Parimenti, non può trovare accoglimento la domanda subordinata, non esaminata dalla sentenza impugnata e riproposta in questo grado, relativa alla variazione tariffaria sottoscritta dal dott. Luigi Giardini in data 28.03.2008, con riguardo alla quale l’Azienda appellata ha chiesto fosse riconosciuto che al medesimo nulla spettasse per il periodo successivo a detta data.
Trattasi, invero, di c.d “variazione tariffaria” recante sottoscrizione “per accettazione”

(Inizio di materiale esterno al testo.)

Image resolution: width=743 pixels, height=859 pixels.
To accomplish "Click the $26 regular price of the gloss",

del Giardini relativa al fatto di “essere a conoscenza che l’IRAP sui compensi per le prestazioni in ALPI, non potendo gravare sull’azienda, va posta a carico del soggetto che
richiede la prestazione” e “di essere consapevole che nella tariffa vanno recuperati tutti i costi diretti ed indiretti” dalla quale non pare possa derivarsi la conclusione auspicata dall’Azienda, permanendo i rilievi sopra esposti, (circa l’onere dell’IRAP a carico esclusivo dell’Azienda che può solo trasferire sui pazienti il relativo onere previo adeguamento delle tariffe) non ricavandosi dalle disposizioni richiamate l’onere ed il potere del medico di modificare le tariffe del servizio nei confronti dei pazienti e, comunque, il potere di incidere sulle tariffe, stante che la disciplina del contratto aziendale non configura oneri a carico dei medici in tema di adeguamento delle tariffe con aumento del valore corrispondente all’aliquota IRAP dovuta dall’Azienda.

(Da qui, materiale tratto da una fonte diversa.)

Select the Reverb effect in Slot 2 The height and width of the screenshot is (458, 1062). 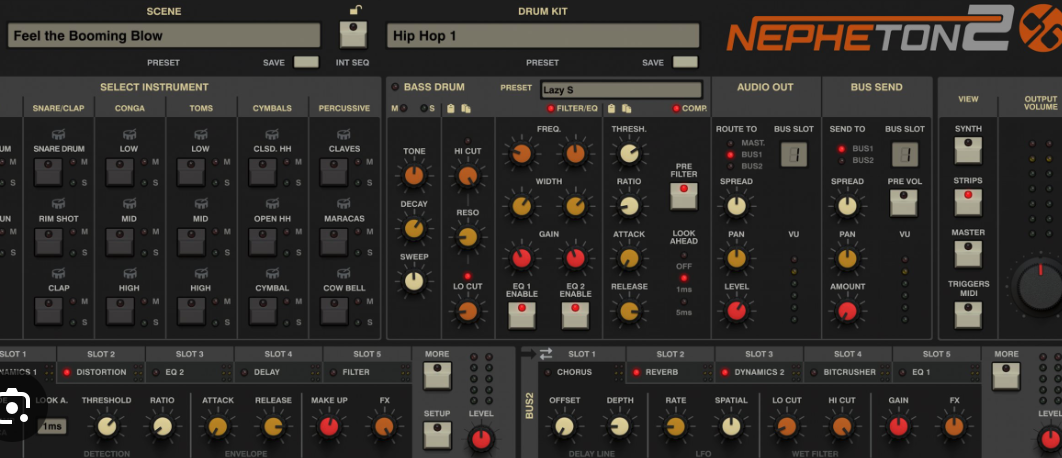coord(670,372)
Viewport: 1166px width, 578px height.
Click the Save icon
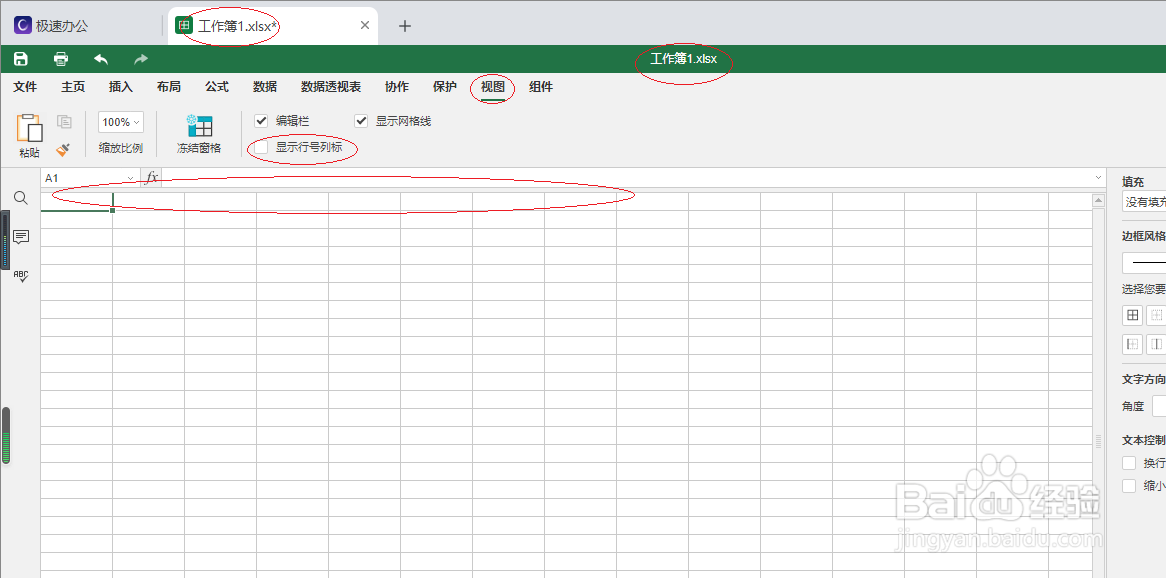click(x=20, y=58)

Ne consegue che – come già enunciato – in accoglimento dell’appello, la sentenza impugnata deve essere riformata e l’Azienda appellata condannata alla restituzione delle somme indebitamente trattenute a titolo di IRAP a decorrere dall’11.05.2006 con gli interessi come per legge.

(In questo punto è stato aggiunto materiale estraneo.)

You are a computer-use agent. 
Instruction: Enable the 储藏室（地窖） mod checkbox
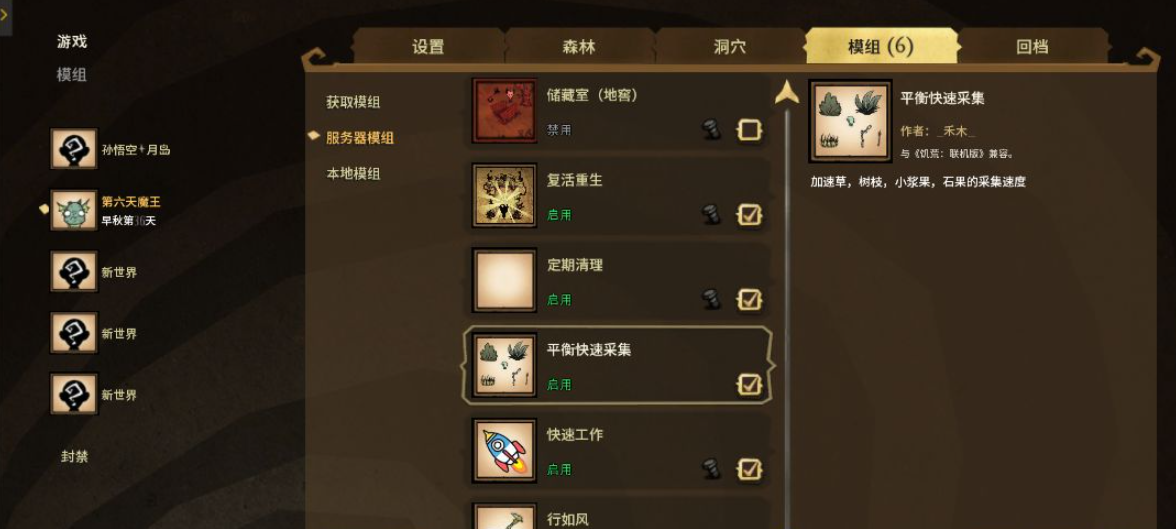point(749,130)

Le spese di lite sostenute dagli appellanti, in applicazione del principio della soccombenza, vanno poste a carico dell’Azienda appellata che dovrà rimborsarle nell’ammontare indicato in dispositivo.
P.Q.M.
La Corte d’Appello di L’Aquila, definitivamente pronunciando sull’appello proposto avverso la sentenza del Tribunale di Vasto, in funzione di giudice del lavoro, pronunciata in data 18.07.2014, così decide nel contraddittorio delle parti :
- Accoglie l’appello e, per l’effetto, in riforma della sentenza impugnata, condanna la ASL appellata alla restituzione delle somme trattenute a titolo di IRAP
(equivalenti all’importo dell’imposta, fissata nella misura dell’8,50%) a far data dall’11.05.2006, oltre interessi legali;
- Condanna l’Azienda appellata al rimborso della spese sostenute dagli appellanti nei due gradi di giudizio che si liquidano in euro 2.010,00 per compensi ed euro 225,00 per esborsi, quanto al primo grado ed in euro 1.890,00 per compensi ed euro 388,50 per esborsi, quanto al presente grado, oltre spese generali nella misura del 15% del compenso totale per la prestazione (art.2 D.M.10.03.2014), I.V.A. e C.A.P. come per legge.